- _TASK TO CARRY OUT_: Look through the records that follow. Copy every line containing the word "computer".

DATA FOR THE TASK Start Marker

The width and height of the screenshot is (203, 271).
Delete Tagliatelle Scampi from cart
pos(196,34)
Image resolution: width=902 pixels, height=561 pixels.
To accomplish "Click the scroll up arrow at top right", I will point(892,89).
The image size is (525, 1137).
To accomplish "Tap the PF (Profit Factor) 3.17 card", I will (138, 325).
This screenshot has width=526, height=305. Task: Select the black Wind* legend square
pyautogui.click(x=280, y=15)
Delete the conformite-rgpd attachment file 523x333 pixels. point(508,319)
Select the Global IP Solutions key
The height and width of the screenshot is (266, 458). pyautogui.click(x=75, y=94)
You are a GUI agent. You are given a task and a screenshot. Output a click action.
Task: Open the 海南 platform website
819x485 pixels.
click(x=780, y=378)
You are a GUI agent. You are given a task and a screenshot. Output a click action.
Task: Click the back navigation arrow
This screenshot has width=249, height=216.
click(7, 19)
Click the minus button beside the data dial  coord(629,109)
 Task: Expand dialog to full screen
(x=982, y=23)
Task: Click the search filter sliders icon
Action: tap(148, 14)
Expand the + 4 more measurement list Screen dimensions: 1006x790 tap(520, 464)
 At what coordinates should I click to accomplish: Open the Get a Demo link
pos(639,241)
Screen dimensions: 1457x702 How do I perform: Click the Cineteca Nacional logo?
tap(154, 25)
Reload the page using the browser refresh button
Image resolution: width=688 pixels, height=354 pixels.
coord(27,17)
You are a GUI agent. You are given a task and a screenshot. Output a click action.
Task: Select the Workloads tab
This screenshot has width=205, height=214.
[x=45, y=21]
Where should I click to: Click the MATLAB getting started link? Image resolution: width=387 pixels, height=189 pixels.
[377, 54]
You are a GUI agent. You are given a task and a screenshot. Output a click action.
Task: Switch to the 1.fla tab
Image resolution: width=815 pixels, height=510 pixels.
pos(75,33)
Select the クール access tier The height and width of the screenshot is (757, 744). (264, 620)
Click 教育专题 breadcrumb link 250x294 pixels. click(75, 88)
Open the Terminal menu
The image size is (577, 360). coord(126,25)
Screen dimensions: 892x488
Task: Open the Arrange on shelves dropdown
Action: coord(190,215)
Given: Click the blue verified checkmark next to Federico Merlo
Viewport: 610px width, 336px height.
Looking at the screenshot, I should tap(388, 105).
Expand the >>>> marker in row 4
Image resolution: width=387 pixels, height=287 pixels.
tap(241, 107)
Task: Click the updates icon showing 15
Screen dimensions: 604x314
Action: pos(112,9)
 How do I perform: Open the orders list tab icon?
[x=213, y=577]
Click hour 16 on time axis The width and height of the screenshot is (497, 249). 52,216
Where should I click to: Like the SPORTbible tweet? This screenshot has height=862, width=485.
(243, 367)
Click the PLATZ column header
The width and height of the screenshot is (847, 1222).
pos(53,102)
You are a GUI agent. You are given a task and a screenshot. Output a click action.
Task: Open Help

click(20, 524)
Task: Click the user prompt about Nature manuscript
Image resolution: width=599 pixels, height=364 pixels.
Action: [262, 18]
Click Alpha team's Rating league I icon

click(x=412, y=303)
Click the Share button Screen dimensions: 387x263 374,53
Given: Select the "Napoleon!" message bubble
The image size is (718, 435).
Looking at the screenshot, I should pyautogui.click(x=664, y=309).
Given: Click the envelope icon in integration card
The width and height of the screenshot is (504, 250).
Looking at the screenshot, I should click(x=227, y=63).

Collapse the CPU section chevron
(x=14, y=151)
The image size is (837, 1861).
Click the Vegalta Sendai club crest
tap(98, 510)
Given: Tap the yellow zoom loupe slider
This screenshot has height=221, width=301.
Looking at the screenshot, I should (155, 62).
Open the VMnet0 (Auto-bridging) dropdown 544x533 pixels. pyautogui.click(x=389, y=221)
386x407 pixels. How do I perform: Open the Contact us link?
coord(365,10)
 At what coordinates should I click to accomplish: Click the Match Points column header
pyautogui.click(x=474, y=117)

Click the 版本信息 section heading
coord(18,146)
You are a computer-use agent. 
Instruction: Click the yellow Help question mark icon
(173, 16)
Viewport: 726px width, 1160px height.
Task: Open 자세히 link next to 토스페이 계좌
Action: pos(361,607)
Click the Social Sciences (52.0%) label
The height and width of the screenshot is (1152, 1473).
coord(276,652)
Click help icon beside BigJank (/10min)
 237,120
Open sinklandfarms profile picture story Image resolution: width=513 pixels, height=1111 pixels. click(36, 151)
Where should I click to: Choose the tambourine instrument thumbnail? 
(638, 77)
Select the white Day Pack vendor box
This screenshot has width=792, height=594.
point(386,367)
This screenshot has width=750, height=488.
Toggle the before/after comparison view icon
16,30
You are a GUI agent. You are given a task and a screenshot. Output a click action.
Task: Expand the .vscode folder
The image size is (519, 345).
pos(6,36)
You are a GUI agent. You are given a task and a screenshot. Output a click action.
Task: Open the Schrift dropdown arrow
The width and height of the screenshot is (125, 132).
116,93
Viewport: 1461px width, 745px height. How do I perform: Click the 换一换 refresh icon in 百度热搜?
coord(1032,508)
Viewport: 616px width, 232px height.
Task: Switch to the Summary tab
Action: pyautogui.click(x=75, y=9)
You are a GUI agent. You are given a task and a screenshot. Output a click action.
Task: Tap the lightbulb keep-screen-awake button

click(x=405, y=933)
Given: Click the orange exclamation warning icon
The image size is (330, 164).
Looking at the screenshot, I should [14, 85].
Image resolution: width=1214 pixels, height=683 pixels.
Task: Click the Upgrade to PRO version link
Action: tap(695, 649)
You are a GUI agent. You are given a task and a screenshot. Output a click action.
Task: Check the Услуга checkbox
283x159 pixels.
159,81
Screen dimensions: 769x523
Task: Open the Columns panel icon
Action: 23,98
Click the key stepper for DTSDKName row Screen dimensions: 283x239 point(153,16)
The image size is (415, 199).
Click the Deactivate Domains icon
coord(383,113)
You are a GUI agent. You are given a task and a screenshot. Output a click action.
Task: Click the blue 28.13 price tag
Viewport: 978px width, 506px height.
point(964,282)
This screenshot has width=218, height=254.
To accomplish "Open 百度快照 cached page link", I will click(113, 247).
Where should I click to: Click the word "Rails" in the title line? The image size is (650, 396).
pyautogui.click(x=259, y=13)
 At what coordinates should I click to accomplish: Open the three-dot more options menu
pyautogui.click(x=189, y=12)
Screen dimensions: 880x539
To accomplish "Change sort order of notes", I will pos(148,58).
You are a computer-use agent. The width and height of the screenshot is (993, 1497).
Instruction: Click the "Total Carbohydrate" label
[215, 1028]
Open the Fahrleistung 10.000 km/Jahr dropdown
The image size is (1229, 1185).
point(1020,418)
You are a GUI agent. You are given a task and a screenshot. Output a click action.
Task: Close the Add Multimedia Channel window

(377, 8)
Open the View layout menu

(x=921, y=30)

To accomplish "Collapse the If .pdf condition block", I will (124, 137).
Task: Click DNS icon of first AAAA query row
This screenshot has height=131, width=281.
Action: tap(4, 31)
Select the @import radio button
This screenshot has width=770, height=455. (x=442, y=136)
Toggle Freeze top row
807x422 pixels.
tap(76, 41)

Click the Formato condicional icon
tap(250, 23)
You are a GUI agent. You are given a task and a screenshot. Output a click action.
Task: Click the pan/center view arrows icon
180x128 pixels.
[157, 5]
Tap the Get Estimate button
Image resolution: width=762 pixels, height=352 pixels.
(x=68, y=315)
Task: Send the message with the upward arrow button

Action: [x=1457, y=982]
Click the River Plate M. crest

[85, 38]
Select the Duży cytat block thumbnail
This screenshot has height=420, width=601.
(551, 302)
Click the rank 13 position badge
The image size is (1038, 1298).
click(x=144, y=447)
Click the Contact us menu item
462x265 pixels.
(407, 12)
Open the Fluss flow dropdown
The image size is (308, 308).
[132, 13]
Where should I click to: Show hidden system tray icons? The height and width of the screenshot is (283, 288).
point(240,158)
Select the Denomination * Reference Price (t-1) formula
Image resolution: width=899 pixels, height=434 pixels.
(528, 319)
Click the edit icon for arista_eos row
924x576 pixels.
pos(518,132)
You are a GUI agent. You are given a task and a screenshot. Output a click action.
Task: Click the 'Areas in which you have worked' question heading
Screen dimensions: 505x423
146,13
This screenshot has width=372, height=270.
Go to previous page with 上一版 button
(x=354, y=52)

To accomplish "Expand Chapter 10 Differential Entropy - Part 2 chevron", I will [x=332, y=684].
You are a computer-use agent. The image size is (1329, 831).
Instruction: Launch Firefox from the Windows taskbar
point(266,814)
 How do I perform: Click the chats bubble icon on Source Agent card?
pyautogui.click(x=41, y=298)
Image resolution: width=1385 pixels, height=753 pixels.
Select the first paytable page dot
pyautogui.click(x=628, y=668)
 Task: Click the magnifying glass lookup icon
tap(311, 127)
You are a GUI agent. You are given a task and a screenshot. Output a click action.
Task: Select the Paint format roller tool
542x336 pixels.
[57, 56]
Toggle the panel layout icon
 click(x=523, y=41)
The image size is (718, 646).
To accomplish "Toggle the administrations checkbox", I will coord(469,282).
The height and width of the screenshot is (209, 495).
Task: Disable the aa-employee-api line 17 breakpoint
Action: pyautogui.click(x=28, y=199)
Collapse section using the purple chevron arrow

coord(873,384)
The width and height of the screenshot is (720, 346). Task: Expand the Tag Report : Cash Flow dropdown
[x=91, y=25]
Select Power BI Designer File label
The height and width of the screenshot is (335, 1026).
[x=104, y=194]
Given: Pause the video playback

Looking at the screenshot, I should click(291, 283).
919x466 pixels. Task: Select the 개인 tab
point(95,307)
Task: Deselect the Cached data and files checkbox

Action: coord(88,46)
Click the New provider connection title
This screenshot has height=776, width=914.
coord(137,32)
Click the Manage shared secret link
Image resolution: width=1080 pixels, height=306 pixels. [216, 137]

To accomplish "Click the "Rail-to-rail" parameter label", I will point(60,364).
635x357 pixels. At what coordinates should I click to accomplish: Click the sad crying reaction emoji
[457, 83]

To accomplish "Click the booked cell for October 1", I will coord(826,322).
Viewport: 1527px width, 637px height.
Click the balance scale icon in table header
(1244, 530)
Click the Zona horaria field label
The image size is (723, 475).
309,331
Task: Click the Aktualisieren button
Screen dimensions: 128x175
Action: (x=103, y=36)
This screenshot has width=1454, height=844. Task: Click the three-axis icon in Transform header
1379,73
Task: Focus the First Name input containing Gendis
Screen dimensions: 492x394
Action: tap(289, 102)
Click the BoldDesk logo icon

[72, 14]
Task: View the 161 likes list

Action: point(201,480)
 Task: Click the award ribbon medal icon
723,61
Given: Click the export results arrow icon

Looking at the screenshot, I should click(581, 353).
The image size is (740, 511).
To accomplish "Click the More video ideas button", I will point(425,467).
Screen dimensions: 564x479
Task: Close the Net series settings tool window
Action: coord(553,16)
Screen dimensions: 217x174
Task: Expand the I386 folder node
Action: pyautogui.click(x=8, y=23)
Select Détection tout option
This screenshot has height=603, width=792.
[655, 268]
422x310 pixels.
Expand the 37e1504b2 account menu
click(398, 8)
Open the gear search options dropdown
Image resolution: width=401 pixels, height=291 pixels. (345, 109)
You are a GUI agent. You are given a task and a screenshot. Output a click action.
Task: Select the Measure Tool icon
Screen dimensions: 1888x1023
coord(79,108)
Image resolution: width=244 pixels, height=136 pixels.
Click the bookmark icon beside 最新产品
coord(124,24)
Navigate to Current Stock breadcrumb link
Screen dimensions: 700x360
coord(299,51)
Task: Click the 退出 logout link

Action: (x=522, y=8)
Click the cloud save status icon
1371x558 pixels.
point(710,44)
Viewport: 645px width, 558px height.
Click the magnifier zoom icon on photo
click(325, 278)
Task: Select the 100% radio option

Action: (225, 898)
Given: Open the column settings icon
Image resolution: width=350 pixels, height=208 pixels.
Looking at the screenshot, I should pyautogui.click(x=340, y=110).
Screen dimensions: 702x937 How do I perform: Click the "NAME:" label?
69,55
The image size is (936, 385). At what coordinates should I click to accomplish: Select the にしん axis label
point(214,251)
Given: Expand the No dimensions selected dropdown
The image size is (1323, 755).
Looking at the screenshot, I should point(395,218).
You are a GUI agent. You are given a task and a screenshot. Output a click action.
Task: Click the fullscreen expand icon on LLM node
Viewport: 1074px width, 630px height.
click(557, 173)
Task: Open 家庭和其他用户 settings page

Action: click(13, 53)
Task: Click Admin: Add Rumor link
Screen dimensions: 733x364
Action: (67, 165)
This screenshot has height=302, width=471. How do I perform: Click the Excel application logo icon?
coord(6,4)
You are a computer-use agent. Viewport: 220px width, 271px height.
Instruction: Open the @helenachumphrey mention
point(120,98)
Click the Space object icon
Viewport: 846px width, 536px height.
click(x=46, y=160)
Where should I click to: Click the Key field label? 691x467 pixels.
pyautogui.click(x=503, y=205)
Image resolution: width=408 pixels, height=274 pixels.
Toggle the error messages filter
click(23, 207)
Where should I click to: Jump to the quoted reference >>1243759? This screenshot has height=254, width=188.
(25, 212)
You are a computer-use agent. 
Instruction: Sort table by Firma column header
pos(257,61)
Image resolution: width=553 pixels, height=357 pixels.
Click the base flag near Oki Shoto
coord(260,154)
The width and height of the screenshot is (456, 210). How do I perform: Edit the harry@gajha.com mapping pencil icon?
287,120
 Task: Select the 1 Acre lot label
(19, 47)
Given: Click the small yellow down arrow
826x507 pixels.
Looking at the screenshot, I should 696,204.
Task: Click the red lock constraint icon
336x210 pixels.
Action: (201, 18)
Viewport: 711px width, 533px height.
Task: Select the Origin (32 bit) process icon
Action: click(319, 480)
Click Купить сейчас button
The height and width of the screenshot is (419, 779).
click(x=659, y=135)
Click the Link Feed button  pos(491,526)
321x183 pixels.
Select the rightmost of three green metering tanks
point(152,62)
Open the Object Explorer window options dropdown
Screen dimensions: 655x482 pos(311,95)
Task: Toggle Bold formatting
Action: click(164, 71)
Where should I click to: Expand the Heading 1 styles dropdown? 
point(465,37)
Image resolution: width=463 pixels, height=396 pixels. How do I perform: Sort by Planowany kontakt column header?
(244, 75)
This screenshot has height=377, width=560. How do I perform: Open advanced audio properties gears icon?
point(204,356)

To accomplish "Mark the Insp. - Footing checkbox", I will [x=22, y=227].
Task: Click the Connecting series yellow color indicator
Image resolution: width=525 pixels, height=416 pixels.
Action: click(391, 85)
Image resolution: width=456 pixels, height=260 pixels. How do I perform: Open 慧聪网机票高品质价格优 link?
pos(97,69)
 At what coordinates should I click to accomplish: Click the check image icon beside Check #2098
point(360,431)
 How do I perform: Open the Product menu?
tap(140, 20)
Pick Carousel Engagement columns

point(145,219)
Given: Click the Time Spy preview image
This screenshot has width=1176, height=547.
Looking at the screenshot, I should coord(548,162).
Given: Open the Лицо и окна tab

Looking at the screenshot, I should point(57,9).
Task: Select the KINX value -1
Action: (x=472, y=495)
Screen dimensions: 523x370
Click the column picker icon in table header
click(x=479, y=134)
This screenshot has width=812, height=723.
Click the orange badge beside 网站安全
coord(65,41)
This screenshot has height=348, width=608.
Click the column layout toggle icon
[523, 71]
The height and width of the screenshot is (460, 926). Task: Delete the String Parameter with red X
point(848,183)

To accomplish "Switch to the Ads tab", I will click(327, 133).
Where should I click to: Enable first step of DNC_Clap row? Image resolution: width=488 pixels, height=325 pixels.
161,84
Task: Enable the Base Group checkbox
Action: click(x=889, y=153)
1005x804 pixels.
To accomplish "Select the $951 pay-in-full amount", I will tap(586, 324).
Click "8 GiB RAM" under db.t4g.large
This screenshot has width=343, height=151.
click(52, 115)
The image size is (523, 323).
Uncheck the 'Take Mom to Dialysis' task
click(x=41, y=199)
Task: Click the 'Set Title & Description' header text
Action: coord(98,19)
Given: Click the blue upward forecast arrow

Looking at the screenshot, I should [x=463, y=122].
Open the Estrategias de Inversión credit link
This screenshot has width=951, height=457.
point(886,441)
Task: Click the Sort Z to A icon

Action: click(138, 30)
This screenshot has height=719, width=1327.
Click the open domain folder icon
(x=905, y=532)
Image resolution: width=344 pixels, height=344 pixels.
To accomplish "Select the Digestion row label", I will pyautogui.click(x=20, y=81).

DATA FOR THE TASK End Marker

- _RESPONSE_:
You are a computer-use agent. 
You are a computer-use agent. The width and height of the screenshot is (993, 1497).
You are a computer-use agent. The image size is (1329, 831).
You are a computer-use agent. Viewport: 220px width, 271px height.
You are a computer-use agent. 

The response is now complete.